CollegeEducation

Senioritis is all too real, especially with it being finals season, and even graduation soon for some students. While procrastination is already heavily prevalent across all colleges, senioritis is exceptionally worse. Keep reading to learn some strategies on how to stay focused on work, graduation, and post-grad plans.

The end of the semester is either the last thing on your mind because of the mounds and mounds of work you have left to do, or the very first thing on your mind – summer vacation! Yet for many seniors, the prospect of the end of the semester is both exciting and terrifying. Not only are you worrying about all of your classwork, you’re also pouring over graduate school or job applications, apartment listings, and trying to hang out with your friends as often as possible before you all go off into the real world.

How seniors approach the end of the semester can either be stressing out about all of the above, or just acting very apathetic to the work in front of them. Many fall somewhere in between, yet neither is quite healthy for your mind or your grades. Here are some tips to stay focused all the way to the end and still enjoy their last semester in college.

Stay Organized

The quickest way to senioritis, skipping classes, and unintentionally lowering your grades is by not staying organized. If you have your schedule written out on five different pieces of paper and you’ve suddenly reverted to being a freshman in high school and losing all of your homework, you need to either invest in a school planner, or start using a calendar on your phone. Between a constantly changing softball schedule, class hours and my on campus job, Google calendar is my lifesaver.

I’m a list maker. I make lists for literally everything: groceries, homework due, what I’m eating during the day, what non-homework things I need to get done, you name it. So because of that, I have two constant lists: Homework To Do, and Other To Do. Oftentimes the “other” is what I call “productive procrastination” – looking at job sites, car dealerships, recipes my friends and I want to try when we’re off the meal plan, and things my parents want to do when they come out for my graduation. These are all things I have to do at some point anyway, so whenever I’m feeling extra unmotivated to do homework, I switch over to my other list and see what I need to get done.
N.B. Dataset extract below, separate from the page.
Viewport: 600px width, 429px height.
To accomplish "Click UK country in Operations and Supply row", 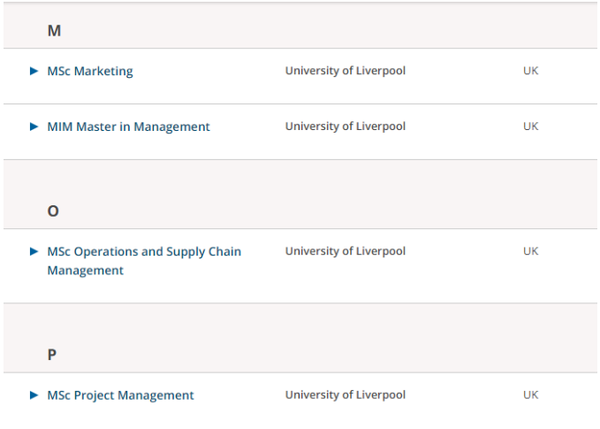I will 531,251.
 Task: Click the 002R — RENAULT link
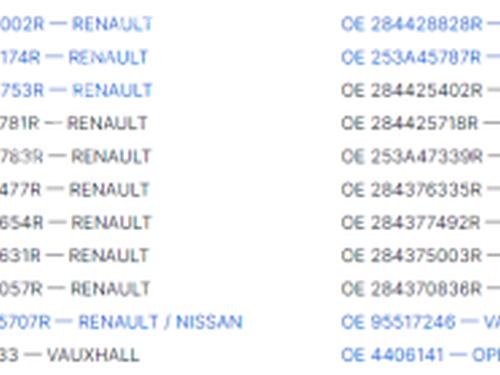tap(76, 24)
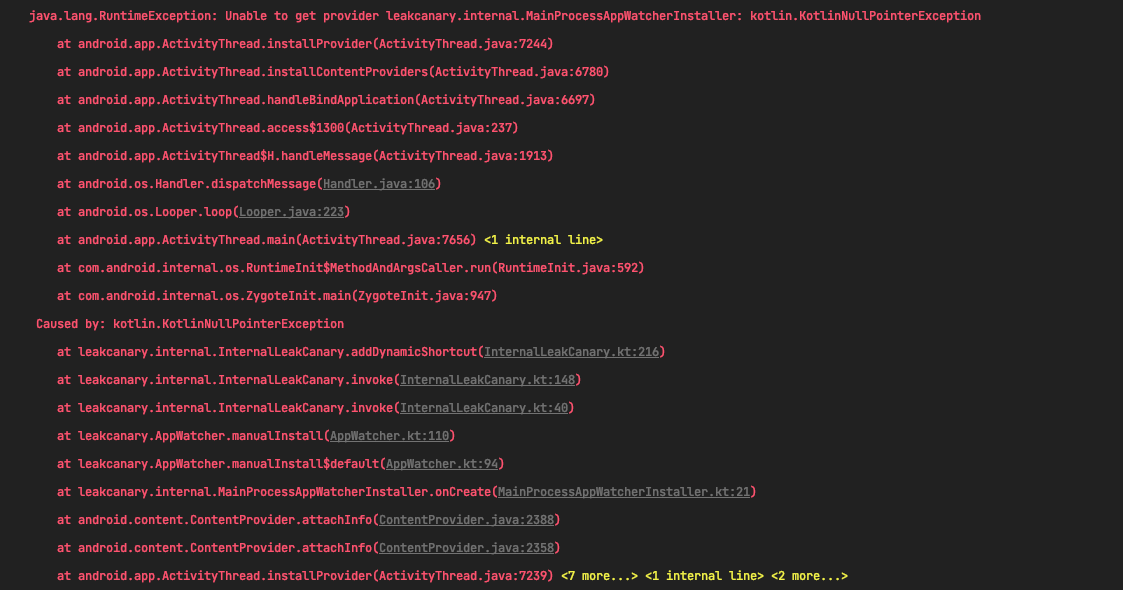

Juggling all that needs to get done before graduation can cause anyone’s head to whirl. Sometimes it can be too much, but it doesn’t have to be. Alternate what kind of work you do which days: Monday/Wednesday/Friday you do school work, and Tuesday/Thursday you spend the day job searching and apartment hunting. That way, you stay on top of both without stressing yourself out too much.

Take Care of Yourself

Taking care of yourself is knowing what you can and cannot do during the day without going insane. That includes getting as much good sleep as possible, eating well multiple times a day (taking snacks to class if you don’t have time for lunch works well), and even exercising on a semi-regular basis. These small things are often overlooked, but are essential to not going crazy.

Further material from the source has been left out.